Task brief -
Only an exact, line-for-line copy of the data will serve as the answer.

--- Provided data Enclosed Below ---

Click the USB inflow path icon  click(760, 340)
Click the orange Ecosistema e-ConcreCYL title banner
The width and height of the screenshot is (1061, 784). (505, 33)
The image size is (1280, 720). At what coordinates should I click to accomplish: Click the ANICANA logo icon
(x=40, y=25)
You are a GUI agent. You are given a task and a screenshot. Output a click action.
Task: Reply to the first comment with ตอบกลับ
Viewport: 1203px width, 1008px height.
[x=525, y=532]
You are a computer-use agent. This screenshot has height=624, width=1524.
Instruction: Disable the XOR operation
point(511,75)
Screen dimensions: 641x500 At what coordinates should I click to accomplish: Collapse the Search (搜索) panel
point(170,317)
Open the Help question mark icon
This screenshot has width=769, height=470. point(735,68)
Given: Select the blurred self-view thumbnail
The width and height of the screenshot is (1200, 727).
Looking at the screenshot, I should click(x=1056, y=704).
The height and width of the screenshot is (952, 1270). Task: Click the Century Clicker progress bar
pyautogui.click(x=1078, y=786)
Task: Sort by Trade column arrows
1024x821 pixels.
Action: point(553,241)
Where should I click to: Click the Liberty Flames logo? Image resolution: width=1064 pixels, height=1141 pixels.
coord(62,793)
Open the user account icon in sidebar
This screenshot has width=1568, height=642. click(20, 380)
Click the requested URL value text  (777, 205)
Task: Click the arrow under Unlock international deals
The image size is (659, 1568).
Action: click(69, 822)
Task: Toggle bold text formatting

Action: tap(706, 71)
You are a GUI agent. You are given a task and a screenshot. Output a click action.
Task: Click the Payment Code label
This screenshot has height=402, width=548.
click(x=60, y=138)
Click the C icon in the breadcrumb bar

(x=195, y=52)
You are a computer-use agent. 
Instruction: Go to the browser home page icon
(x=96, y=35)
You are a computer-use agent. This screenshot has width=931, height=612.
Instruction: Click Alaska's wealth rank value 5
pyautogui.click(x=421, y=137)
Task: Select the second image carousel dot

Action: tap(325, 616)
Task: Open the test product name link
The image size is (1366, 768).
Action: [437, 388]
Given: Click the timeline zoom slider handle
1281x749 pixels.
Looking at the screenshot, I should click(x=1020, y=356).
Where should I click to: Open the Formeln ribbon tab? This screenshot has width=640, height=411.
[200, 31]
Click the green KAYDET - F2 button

--- End of Enclosed Provided data ---

Response area -
Click the USB inflow path icon  click(760, 340)
Click the orange Ecosistema e-ConcreCYL title banner
The width and height of the screenshot is (1061, 784). (505, 33)
The image size is (1280, 720). At what coordinates should I click to accomplish: Click the ANICANA logo icon
(x=40, y=25)
You are a GUI agent. You are given a task and a screenshot. Output a click action.
Task: Reply to the first comment with ตอบกลับ
Viewport: 1203px width, 1008px height.
[x=525, y=532]
You are a computer-use agent. This screenshot has height=624, width=1524.
Instruction: Disable the XOR operation
point(511,75)
Screen dimensions: 641x500 At what coordinates should I click to accomplish: Collapse the Search (搜索) panel
point(170,317)
Open the Help question mark icon
This screenshot has width=769, height=470. point(735,68)
Given: Select the blurred self-view thumbnail
The width and height of the screenshot is (1200, 727).
Looking at the screenshot, I should click(x=1056, y=704).
The height and width of the screenshot is (952, 1270). Task: Click the Century Clicker progress bar
pyautogui.click(x=1078, y=786)
Task: Sort by Trade column arrows
1024x821 pixels.
Action: point(553,241)
Where should I click to: Click the Liberty Flames logo? Image resolution: width=1064 pixels, height=1141 pixels.
coord(62,793)
Open the user account icon in sidebar
This screenshot has width=1568, height=642. click(20, 380)
Click the requested URL value text  (777, 205)
Task: Click the arrow under Unlock international deals
The image size is (659, 1568).
Action: click(69, 822)
Task: Toggle bold text formatting

Action: tap(706, 71)
You are a GUI agent. You are given a task and a screenshot. Output a click action.
Task: Click the Payment Code label
This screenshot has height=402, width=548.
click(x=60, y=138)
Click the C icon in the breadcrumb bar

(x=195, y=52)
You are a computer-use agent. 
Instruction: Go to the browser home page icon
(x=96, y=35)
You are a computer-use agent. This screenshot has width=931, height=612.
Instruction: Click Alaska's wealth rank value 5
pyautogui.click(x=421, y=137)
Task: Select the second image carousel dot

Action: tap(325, 616)
Task: Open the test product name link
The image size is (1366, 768).
Action: [437, 388]
Given: Click the timeline zoom slider handle
1281x749 pixels.
Looking at the screenshot, I should click(x=1020, y=356).
Where should I click to: Open the Formeln ribbon tab? This screenshot has width=640, height=411.
[200, 31]
Click the green KAYDET - F2 button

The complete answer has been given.